**THE EXERCISE**
Output the material as a JSON list of strings, with one string for each line and all blank lines omitted.

───

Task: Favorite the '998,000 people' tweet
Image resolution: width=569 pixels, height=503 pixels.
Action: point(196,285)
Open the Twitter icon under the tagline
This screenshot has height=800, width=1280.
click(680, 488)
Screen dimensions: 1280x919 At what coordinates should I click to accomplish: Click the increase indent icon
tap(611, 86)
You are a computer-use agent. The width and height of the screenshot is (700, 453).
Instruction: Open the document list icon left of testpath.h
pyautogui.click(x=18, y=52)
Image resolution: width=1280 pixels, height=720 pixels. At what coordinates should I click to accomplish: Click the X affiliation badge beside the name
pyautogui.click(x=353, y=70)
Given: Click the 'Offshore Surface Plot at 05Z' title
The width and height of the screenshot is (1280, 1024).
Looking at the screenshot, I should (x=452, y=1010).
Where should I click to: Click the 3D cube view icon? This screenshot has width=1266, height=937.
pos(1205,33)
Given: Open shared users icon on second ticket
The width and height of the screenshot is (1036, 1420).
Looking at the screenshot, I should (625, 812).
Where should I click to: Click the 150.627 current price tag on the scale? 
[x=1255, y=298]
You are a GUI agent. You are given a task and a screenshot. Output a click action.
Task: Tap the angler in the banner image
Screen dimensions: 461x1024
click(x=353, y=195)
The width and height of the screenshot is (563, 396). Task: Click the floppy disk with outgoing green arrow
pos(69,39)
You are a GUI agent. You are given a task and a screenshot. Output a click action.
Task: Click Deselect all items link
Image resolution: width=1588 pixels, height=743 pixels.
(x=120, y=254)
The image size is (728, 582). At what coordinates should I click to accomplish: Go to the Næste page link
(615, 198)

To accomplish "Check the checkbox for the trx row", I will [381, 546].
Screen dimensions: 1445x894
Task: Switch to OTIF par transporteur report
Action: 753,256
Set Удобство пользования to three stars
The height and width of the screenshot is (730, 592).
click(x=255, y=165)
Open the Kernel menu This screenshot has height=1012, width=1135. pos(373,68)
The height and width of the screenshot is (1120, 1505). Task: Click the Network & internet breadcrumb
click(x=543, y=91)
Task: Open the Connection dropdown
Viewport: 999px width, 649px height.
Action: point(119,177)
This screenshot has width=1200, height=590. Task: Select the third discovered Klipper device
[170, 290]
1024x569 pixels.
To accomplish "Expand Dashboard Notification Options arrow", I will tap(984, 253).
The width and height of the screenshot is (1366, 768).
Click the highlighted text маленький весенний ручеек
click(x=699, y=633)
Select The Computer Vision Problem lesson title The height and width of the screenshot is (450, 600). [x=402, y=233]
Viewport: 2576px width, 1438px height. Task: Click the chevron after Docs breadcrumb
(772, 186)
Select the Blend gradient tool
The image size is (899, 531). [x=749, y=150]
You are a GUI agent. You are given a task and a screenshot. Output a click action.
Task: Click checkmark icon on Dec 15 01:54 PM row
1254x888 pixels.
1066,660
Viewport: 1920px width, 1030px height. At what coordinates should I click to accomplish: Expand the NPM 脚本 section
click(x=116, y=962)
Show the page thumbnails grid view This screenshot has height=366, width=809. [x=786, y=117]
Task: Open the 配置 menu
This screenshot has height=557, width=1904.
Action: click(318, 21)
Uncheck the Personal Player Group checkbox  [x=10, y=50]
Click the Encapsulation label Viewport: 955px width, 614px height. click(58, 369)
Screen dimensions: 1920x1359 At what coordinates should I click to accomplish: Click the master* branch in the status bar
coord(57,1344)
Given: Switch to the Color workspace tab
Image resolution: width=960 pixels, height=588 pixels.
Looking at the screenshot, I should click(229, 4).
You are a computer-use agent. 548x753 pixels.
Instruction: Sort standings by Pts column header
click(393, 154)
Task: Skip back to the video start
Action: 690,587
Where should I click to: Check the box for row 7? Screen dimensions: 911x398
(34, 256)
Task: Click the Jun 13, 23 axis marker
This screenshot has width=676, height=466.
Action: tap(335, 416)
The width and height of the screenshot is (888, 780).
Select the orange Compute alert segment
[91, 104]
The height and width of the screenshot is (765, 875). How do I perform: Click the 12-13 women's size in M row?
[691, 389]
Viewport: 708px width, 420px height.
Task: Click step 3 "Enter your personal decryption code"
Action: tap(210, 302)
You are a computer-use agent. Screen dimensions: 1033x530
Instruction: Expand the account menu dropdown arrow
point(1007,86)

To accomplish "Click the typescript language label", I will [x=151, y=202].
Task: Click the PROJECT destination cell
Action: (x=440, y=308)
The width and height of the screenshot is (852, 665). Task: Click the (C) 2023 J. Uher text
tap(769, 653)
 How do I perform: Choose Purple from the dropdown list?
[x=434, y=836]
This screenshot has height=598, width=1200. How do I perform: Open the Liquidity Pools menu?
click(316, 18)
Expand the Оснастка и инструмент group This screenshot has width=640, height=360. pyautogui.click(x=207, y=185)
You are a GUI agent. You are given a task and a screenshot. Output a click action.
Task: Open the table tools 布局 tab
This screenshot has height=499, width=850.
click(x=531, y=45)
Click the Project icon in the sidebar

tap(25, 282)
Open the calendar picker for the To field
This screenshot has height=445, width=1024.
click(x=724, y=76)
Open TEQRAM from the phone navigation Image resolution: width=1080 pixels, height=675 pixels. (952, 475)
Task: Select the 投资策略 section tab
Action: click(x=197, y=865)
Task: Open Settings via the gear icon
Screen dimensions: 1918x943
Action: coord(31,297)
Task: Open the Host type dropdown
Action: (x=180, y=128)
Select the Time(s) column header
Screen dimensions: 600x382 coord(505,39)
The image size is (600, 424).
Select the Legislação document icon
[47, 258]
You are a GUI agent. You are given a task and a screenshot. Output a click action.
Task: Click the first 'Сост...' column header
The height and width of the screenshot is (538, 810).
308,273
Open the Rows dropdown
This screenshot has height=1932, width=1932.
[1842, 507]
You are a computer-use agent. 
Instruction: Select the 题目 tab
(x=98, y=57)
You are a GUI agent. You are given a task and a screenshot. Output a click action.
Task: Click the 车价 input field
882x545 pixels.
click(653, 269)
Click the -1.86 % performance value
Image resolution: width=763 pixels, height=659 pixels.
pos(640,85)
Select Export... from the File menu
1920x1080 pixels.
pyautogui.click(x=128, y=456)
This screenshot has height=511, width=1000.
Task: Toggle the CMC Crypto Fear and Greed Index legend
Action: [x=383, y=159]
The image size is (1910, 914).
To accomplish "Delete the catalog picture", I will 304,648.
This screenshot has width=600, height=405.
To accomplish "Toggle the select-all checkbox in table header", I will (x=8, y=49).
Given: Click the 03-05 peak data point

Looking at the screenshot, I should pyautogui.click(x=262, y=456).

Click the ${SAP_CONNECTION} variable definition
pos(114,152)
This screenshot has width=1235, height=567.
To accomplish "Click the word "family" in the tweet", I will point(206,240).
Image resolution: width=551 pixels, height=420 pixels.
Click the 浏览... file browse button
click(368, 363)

───

**FULL RESPONSE**
[
  "Task: Favorite the '998,000 people' tweet",
  "Image resolution: width=569 pixels, height=503 pixels.",
  "Action: point(196,285)",
  "Open the Twitter icon under the tagline",
  "This screenshot has height=800, width=1280.",
  "click(680, 488)",
  "Screen dimensions: 1280x919 At what coordinates should I click to accomplish: Click the increase indent icon",
  "tap(611, 86)",
  "You are a computer-use agent. The width and height of the screenshot is (700, 453).",
  "Instruction: Open the document list icon left of testpath.h",
  "pyautogui.click(x=18, y=52)",
  "Image resolution: width=1280 pixels, height=720 pixels. At what coordinates should I click to accomplish: Click the X affiliation badge beside the name",
  "pyautogui.click(x=353, y=70)",
  "Given: Click the 'Offshore Surface Plot at 05Z' title",
  "The width and height of the screenshot is (1280, 1024).",
  "Looking at the screenshot, I should (x=452, y=1010).",
  "Where should I click to: Click the 3D cube view icon? This screenshot has width=1266, height=937.",
  "pos(1205,33)",
  "Given: Open shared users icon on second ticket",
  "The width and height of the screenshot is (1036, 1420).",
  "Looking at the screenshot, I should (625, 812).",
  "Where should I click to: Click the 150.627 current price tag on the scale? ",
  "[x=1255, y=298]",
  "You are a GUI agent. You are given a task and a screenshot. Output a click action.",
  "Task: Tap the angler in the banner image",
  "Screen dimensions: 461x1024",
  "click(x=353, y=195)",
  "The width and height of the screenshot is (563, 396). Task: Click the floppy disk with outgoing green arrow",
  "pos(69,39)",
  "You are a GUI agent. You are given a task and a screenshot. Output a click action.",
  "Task: Click Deselect all items link",
  "Image resolution: width=1588 pixels, height=743 pixels.",
  "(x=120, y=254)",
  "The image size is (728, 582). At what coordinates should I click to accomplish: Go to the Næste page link",
  "(615, 198)",
  "To accomplish \"Check the checkbox for the trx row\", I will [381, 546].",
  "Screen dimensions: 1445x894",
  "Task: Switch to OTIF par transporteur report",
  "Action: 753,256",
  "Set Удобство пользования to three stars",
  "The height and width of the screenshot is (730, 592).",
  "click(x=255, y=165)",
  "Open the Kernel menu This screenshot has height=1012, width=1135. pos(373,68)",
  "The height and width of the screenshot is (1120, 1505). Task: Click the Network & internet breadcrumb",
  "click(x=543, y=91)",
  "Task: Open the Connection dropdown",
  "Viewport: 999px width, 649px height.",
  "Action: point(119,177)",
  "This screenshot has width=1200, height=590. Task: Select the third discovered Klipper device",
  "[170, 290]",
  "1024x569 pixels.",
  "To accomplish \"Expand Dashboard Notification Options arrow\", I will tap(984, 253).",
  "The width and height of the screenshot is (1366, 768).",
  "Click the highlighted text маленький весенний ручеек",
  "click(x=699, y=633)",
  "Select The Computer Vision Problem lesson title The height and width of the screenshot is (450, 600). [x=402, y=233]",
  "Viewport: 2576px width, 1438px height. Task: Click the chevron after Docs breadcrumb",
  "(772, 186)",
  "Select the Blend gradient tool",
  "The image size is (899, 531). [x=749, y=150]",
  "You are a GUI agent. You are given a task and a screenshot. Output a click action.",
  "Task: Click checkmark icon on Dec 15 01:54 PM row",
  "1254x888 pixels.",
  "1066,660",
  "Viewport: 1920px width, 1030px height. At what coordinates should I click to accomplish: Expand the NPM 脚本 section",
  "click(x=116, y=962)",
  "Show the page thumbnails grid view This screenshot has height=366, width=809. [x=786, y=117]",
  "Task: Open the 配置 menu",
  "This screenshot has height=557, width=1904.",
  "Action: click(318, 21)",
  "Uncheck the Personal Player Group checkbox  [x=10, y=50]",
  "Click the Encapsulation label Viewport: 955px width, 614px height. click(58, 369)",
  "Screen dimensions: 1920x1359 At what coordinates should I click to accomplish: Click the master* branch in the status bar",
  "coord(57,1344)",
  "Given: Switch to the Color workspace tab",
  "Image resolution: width=960 pixels, height=588 pixels.",
  "Looking at the screenshot, I should click(229, 4).",
  "You are a computer-use agent. 548x753 pixels.",
  "Instruction: Sort standings by Pts column header",
  "click(393, 154)",
  "Task: Skip back to the video start",
  "Action: 690,587",
  "Where should I click to: Check the box for row 7? Screen dimensions: 911x398",
  "(34, 256)",
  "Task: Click the Jun 13, 23 axis marker",
  "This screenshot has width=676, height=466.",
  "Action: tap(335, 416)",
  "The width and height of the screenshot is (888, 780).",
  "Select the orange Compute alert segment",
  "[91, 104]",
  "The height and width of the screenshot is (765, 875). How do I perform: Click the 12-13 women's size in M row?",
  "[691, 389]",
  "Viewport: 708px width, 420px height.",
  "Task: Click step 3 \"Enter your personal decryption code\"",
  "Action: tap(210, 302)",
  "You are a computer-use agent. Screen dimensions: 1033x530",
  "Instruction: Expand the account menu dropdown arrow",
  "point(1007,86)",
  "To accomplish \"Click the typescript language label\", I will [x=151, y=202].",
  "Task: Click the PROJECT destination cell",
  "Action: (x=440, y=308)",
  "The width and height of the screenshot is (852, 665). Task: Click the (C) 2023 J. Uher text",
  "tap(769, 653)",
  " How do I perform: Choose Purple from the dropdown list?",
  "[x=434, y=836]",
  "This screenshot has height=598, width=1200. How do I perform: Open the Liquidity Pools menu?",
  "click(316, 18)",
  "Expand the Оснастка и инструмент group This screenshot has width=640, height=360. pyautogui.click(x=207, y=185)",
  "You are a GUI agent. You are given a task and a screenshot. Output a click action.",
  "Task: Open the table tools 布局 tab",
  "This screenshot has height=499, width=850.",
  "click(x=531, y=45)",
  "Click the Project icon in the sidebar",
  "tap(25, 282)",
  "Open the calendar picker for the To field",
  "This screenshot has height=445, width=1024.",
  "click(x=724, y=76)",
  "Open TEQRAM from the phone navigation Image resolution: width=1080 pixels, height=675 pixels. (952, 475)",
  "Task: Select the 投资策略 section tab",
  "Action: click(x=197, y=865)",
  "Task: Open Settings via the gear icon",
  "Screen dimensions: 1918x943",
  "Action: coord(31,297)",
  "Task: Open the Host type dropdown",
  "Action: (x=180, y=128)",
  "Select the Time(s) column header",
  "Screen dimensions: 600x382 coord(505,39)",
  "The image size is (600, 424).",
  "Select the Legislação document icon",
  "[47, 258]",
  "You are a GUI agent. You are given a task and a screenshot. Output a click action.",
  "Task: Click the first 'Сост...' column header",
  "The height and width of the screenshot is (538, 810).",
  "308,273",
  "Open the Rows dropdown",
  "This screenshot has height=1932, width=1932.",
  "[1842, 507]",
  "You are a computer-use agent. ",
  "Instruction: Select the 题目 tab",
  "(x=98, y=57)",
  "You are a GUI agent. You are given a task and a screenshot. Output a click action.",
  "Task: Click the 车价 input field",
  "882x545 pixels.",
  "click(653, 269)",
  "Click the -1.86 % performance value",
  "Image resolution: width=763 pixels, height=659 pixels.",
  "pos(640,85)",
  "Select Export... from the File menu",
  "1920x1080 pixels.",
  "pyautogui.click(x=128, y=456)",
  "This screenshot has height=511, width=1000.",
  "Task: Toggle the CMC Crypto Fear and Greed Index legend",
  "Action: [x=383, y=159]",
  "The image size is (1910, 914).",
  "To accomplish \"Delete the catalog picture\", I will 304,648.",
  "This screenshot has width=600, height=405.",
  "To accomplish \"Toggle the select-all checkbox in table header\", I will (x=8, y=49).",
  "Given: Click the 03-05 peak data point",
  "Looking at the screenshot, I should pyautogui.click(x=262, y=456).",
  "Click the ${SAP_CONNECTION} variable definition",
  "pos(114,152)",
  "This screenshot has width=1235, height=567.",
  "To accomplish \"Click the word \"family\" in the tweet\", I will point(206,240).",
  "Image resolution: width=551 pixels, height=420 pixels.",
  "Click the 浏览... file browse button",
  "click(368, 363)"
]